Tokyo suggested that it would allow the US to bring nuclear weapons into Japanese territory in the event of a serious threat to its security.
In a briefing with lawmakers, Japanese Foreign Minister Fumio Kishida outlined conditions that would lead Prime Minister Shinzo Abe’s government to make exceptions to Japan’s longstanding posture against possessing, producing, or allowing nuclear weapons within the nation’s borders, Kyodo News reported.
Kishida said the Abe administration adheres to the policy of its predecessor: Whether or not Japan would "adamantly observe the (non-nuclear) principles despite threats to people's safety depends on the decision of the administration in power."

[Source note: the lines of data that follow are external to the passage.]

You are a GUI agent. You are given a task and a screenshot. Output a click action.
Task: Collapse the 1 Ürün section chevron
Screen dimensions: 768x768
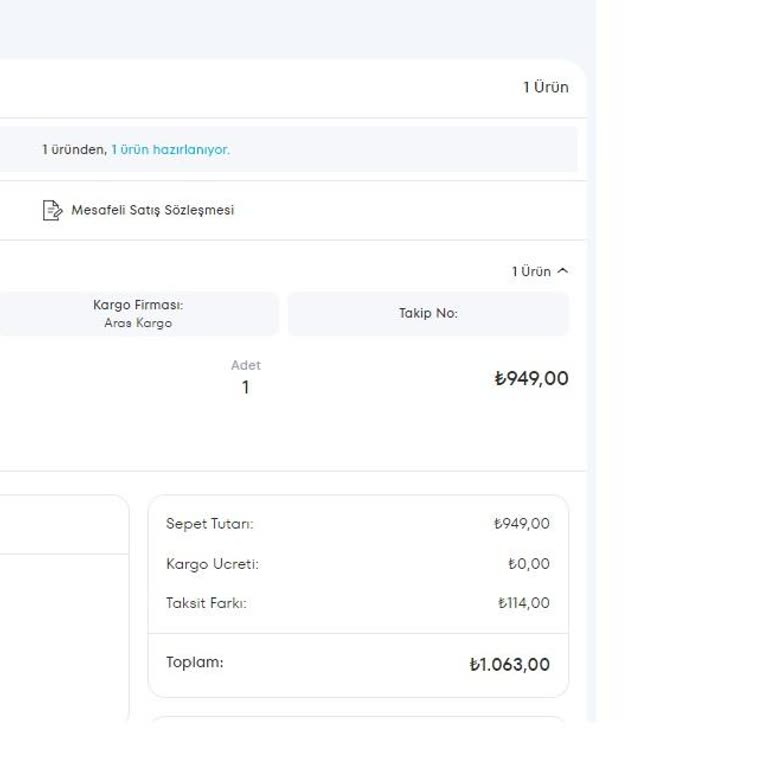point(562,271)
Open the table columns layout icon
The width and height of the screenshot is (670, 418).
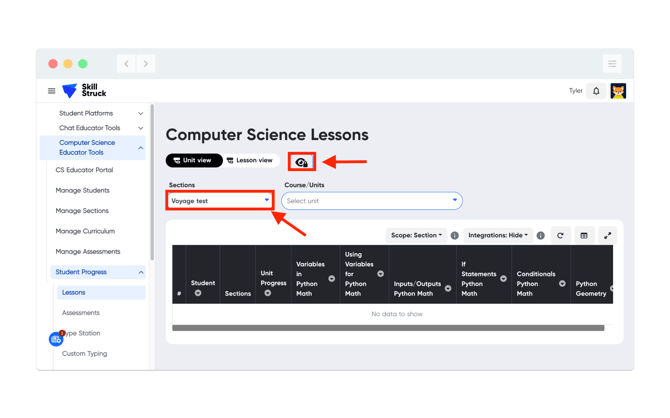click(x=584, y=235)
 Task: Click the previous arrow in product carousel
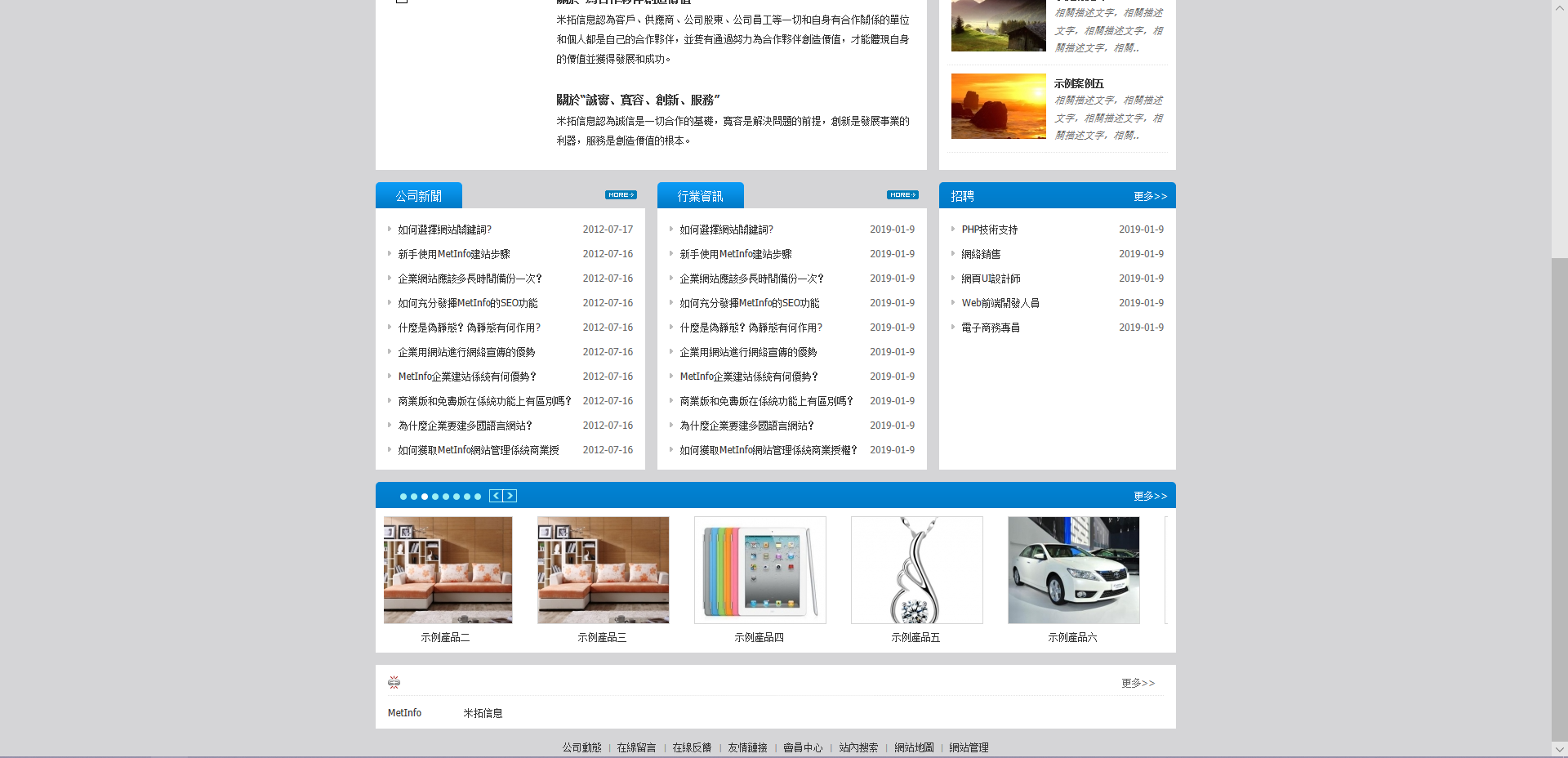click(x=496, y=496)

"The future cannot be determined in advance," Kishida said, echoing comments by former Foreign Minister Katsuya Okada of the current opposition Democratic Party of Japan. In 2010, Okada disclosed that Japan and the US had agreements during the Cold War era in which Tokyo would allow the US to bring nuclear-armed submarines into Japanese ports in an apparent violation of the non-nuclear policy. The agreement expired in the early 1990s, upon the end of the Cold War.
Abe said last month it was a “mistake” that previous administrations led by his Liberal Democratic Party avoided acknowledging secret US-Japan pacts that had been declassified in the United States.
Kishida’s comments come amid heightened tensions between Japan and China thanks to a heated territory dispute in the Pacific. Last week, US Secretary of State John Kerry met with Kishida to stress that the US will support Japan in the conflict.
Late last year, China declared a portion of the East China Sea between Taiwan and Japan to fall within its exclusive economic zone, infuriating Japanese officials who had long considered that region to be within their control. In an almost immediate response, the US mobilized in the region and sent surveillance craft and B-52 bombers over the air defense zone in defiance of China’s wishes.
The two countries have further clashed in their respective claims to a small group of islands, known as Senkaku in Japan and Diaoyu in China.
"I... underscored that the United States remains as committed as ever to upholding our treaty obligations with our Japanese allies,” Reuters quoted Kerry as saying, referencing the Treaty of Mutual Cooperation and Security between both nations signed in 1960.
"The United States neither recognizes nor accepts China's declared East China Sea [Air Defense Identification Zone] and the United States has no intention of changing how we conduct operations in the region," he added, according to the Associated Press. "We are deeply committed to maintaining the prosperity and the stability in the Asia-Pacific. And that won't be possible without respect for international law, including freedom of navigation and overflight.”
The US has numerous military bases in Japan and across the region, and would be obligated to provide military assistance under the mutual cooperation treaty should China launch a strike in an attempt to strengthen their hold on the disputed territory.